At the same time, we discovered the enrichment of genes related to the peroxidase pathway. Fatty alcohols are components of sex pheromones in insects, and FAR1 is an important enzyme needed to reduce fatty alcohols; changes in the expression level of this gene can lead to abnormal levels of fatty alcohols, which can lead to stunted development in insects [35,39]. Studies have shown that PAHX knockout leads to the abnormal development of silkworm eggs [40]. To counteract the deleterious effects of ROS, SOD1 serves as a critical regulator. The upregulation of SOD1 expression significantly reduces ROS levels, thereby potentially influencing developmental processes and extending organismal lifespan [37,38]. On the other hand, XDH catalyzes the oxidation of hypoxanthine and xanthine to uric acid during purine nucleotide catabolism, generating ROS as a byproduct of this enzymatic cascade.
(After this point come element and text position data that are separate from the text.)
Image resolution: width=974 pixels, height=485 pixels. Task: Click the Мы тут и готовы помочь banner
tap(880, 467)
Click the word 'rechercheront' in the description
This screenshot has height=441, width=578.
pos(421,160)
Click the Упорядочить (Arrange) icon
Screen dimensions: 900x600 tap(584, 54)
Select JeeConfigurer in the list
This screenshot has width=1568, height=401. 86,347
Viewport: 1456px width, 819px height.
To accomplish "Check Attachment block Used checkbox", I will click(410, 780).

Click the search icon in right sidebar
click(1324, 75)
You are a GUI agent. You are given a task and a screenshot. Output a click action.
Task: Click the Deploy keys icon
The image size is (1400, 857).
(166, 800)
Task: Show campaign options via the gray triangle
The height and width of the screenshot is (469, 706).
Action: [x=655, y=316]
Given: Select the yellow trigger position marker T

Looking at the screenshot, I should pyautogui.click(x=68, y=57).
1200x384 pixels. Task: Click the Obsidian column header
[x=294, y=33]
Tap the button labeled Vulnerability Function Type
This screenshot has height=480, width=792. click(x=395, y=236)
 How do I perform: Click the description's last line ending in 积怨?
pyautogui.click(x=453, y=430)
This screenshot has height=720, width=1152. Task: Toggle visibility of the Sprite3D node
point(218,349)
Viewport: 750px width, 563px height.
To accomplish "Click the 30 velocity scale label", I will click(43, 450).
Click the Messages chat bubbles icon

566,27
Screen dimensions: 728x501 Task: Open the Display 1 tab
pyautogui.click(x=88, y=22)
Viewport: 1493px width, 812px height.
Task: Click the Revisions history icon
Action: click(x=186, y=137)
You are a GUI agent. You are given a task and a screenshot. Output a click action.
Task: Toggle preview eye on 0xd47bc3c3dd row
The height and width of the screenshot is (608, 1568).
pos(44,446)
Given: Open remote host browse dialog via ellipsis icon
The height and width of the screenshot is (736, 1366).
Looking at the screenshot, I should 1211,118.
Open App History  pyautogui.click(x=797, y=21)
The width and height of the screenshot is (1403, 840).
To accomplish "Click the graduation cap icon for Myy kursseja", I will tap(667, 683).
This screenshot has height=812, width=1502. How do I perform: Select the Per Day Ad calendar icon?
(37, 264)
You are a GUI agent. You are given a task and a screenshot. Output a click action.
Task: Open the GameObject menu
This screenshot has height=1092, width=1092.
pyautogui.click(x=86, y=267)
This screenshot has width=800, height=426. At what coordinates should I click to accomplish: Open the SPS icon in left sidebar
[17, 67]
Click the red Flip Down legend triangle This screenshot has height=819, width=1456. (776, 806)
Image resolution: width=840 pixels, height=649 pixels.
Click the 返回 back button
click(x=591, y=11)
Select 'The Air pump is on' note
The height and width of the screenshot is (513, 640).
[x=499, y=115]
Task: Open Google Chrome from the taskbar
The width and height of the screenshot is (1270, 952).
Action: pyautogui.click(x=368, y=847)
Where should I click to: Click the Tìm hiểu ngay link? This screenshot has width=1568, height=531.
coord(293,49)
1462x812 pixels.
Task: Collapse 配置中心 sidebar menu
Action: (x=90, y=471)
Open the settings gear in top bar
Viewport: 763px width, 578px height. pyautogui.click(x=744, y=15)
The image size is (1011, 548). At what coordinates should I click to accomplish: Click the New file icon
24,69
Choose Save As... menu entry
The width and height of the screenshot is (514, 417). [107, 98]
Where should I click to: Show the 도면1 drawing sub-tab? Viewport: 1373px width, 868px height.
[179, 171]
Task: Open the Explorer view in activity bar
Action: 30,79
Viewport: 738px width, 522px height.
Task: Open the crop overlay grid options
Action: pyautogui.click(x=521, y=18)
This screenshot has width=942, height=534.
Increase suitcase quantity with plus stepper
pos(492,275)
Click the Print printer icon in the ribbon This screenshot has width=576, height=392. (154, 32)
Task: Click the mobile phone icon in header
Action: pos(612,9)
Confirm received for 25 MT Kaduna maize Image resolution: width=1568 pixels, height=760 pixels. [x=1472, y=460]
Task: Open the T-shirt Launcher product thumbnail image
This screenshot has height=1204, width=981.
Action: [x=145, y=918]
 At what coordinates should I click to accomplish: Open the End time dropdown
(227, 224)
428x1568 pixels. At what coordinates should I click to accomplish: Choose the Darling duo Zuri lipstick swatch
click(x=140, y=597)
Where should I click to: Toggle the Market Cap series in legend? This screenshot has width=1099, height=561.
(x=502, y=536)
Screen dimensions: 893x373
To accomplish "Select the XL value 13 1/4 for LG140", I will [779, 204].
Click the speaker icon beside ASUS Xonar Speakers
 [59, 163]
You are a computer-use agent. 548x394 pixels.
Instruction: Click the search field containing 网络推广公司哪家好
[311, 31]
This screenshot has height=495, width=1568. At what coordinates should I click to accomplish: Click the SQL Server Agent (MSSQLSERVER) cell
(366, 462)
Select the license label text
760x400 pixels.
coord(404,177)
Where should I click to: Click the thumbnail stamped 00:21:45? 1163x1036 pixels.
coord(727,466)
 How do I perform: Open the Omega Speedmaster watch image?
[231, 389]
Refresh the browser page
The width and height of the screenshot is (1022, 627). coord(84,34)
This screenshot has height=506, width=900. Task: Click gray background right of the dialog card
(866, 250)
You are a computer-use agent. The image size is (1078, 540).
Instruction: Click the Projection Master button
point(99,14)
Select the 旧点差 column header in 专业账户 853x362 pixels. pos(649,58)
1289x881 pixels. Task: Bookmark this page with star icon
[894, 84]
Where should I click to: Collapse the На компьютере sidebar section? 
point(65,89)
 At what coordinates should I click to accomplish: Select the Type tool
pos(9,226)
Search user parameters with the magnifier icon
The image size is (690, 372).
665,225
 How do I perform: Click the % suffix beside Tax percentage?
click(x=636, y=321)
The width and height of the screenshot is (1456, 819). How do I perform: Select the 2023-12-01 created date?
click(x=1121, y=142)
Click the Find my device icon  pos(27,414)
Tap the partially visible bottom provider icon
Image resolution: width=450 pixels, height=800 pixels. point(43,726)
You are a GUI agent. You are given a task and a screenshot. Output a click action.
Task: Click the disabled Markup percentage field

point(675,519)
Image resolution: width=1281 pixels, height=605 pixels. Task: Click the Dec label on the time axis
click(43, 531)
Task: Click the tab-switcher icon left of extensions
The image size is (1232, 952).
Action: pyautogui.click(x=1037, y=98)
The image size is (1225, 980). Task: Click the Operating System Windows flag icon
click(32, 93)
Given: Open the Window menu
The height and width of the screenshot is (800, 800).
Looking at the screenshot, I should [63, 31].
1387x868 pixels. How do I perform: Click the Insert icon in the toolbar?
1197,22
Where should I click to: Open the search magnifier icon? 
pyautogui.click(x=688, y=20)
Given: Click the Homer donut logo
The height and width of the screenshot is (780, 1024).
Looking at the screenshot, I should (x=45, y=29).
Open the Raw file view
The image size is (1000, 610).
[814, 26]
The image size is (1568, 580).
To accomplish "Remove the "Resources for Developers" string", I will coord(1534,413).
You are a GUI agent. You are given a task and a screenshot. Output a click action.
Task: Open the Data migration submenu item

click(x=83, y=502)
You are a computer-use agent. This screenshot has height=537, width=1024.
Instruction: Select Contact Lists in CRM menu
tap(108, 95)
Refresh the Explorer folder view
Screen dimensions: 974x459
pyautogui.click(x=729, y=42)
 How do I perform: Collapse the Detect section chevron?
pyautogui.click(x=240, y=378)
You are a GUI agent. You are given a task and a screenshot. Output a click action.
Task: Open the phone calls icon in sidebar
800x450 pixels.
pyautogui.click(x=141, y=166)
Interestingly, the downregulation of XDH expression leads to diminished ROS production, suggesting a dual regulatory role of this enzyme in redox homeostasis [36].
Therefore, mutations in BmGDAP2 may lead to slow development and an extended lifespan. This is mainly because this knockout affects autophagy and apoptosis, causing metabolic abnormalities; at the same time, hormone regulation becomes disrupted, cell division is inhibited, and there are abnormalities in genes related to the peroxisome pathway, all of which then affect the growth and development of the silkworm. In this study, we found that BmGDAP2 may prolong the lifespan of silkworm larvae, but the specific mechanism needs further verification.
Previous studies indicate that the downregulation of GDAP2, a member of the GDAP family, is associated with cerebellar ataxia in mammals [14,15]. In silkworms, GDAP2 has been implicated in neural signaling; however, the pronounced developmental delay in knockout strains precluded deeper neurofunctional analysis. Comparative studies revealed elevated GDAP2 expression in the silk glands of high-silk-yielding domesticated silkworms versus their wild counterparts, suggesting a role in silk protein synthesis [18]. Phenotypic analysis of GDAP2-knockout silkworms demonstrated stunted silk gland development, supporting its potential regulatory role in silk gland morphogenesis. Nevertheless, the mechanistic basis remains unclear. Future research will further investigate the specific mechanisms by which this gene regulates growth and development.
In conclusion, mutations in BmGDAP2 may significantly prolong the growth cycle of BmGDAP2KO larvae while reducing their body size. Pathways and genes related to development were enriched through transcriptome sequencing. The discovery of the function of GDAP2 in insect development not only provides a new target for the study of the insect life cycle but also provides new materials for the study of insect neural regulation.

Supplementary Materials

The following supporting information can be downloaded at https://www.mdpi.com/article/10.3390/insects16040354/s1. Figure S1. N4 strains (pBac [IE1-EGFP-Nos-Cas9]) were selected by screening for green fluorescence markers in the segments of the moths. Figure S2. Hybridization of BmGDAP2_gRNA with Cas9. The following four situations were obtained: non-fluorescent, green-fluorescent eyes, green-fluorescent body, and dual fluorescence (BmGDAP2KO). Table S1. Primers used in this study. Table S2. RNA-seq of candidate DEGs. Supplementary Data S1. Detailed information for all DEGs. Supplementary Data S2. GO annotation analysis of DEGs. Supplementary Data S3. KEGG pathway analysis of DEGs.

Author Contributions

Conceptualization, Q.X.; methodology, C.Y., Z.Z., Q.G., Y.Y., X.H. and P.Z.; software, C.Y., Z.Z., Y.Y., Q.G., Y.S., Y.L., W.J. and S.F.; validation, Z.Z. and C.Y.; investigation, Y.S., Y.L., W.J., S.F., J.W., P.L. and X.H.; writing—original draft preparation, C.Y., Z.Z., J.W., P.L. and X.H.; writing—review, and editing, Z.Z., C.Y., X.H., P.Z. and Q.X. All authors have read and agreed to the published version of the manuscript.

Funding

This work was supported by grants from the National Key Research and Development Program of China (No. 2022YFD1201600), the Fundamental Research Funds for the Central Universities (No. SWU-KQ22007), and the Chongqing Graduate Student Research Innovation Project (No. CYS240199).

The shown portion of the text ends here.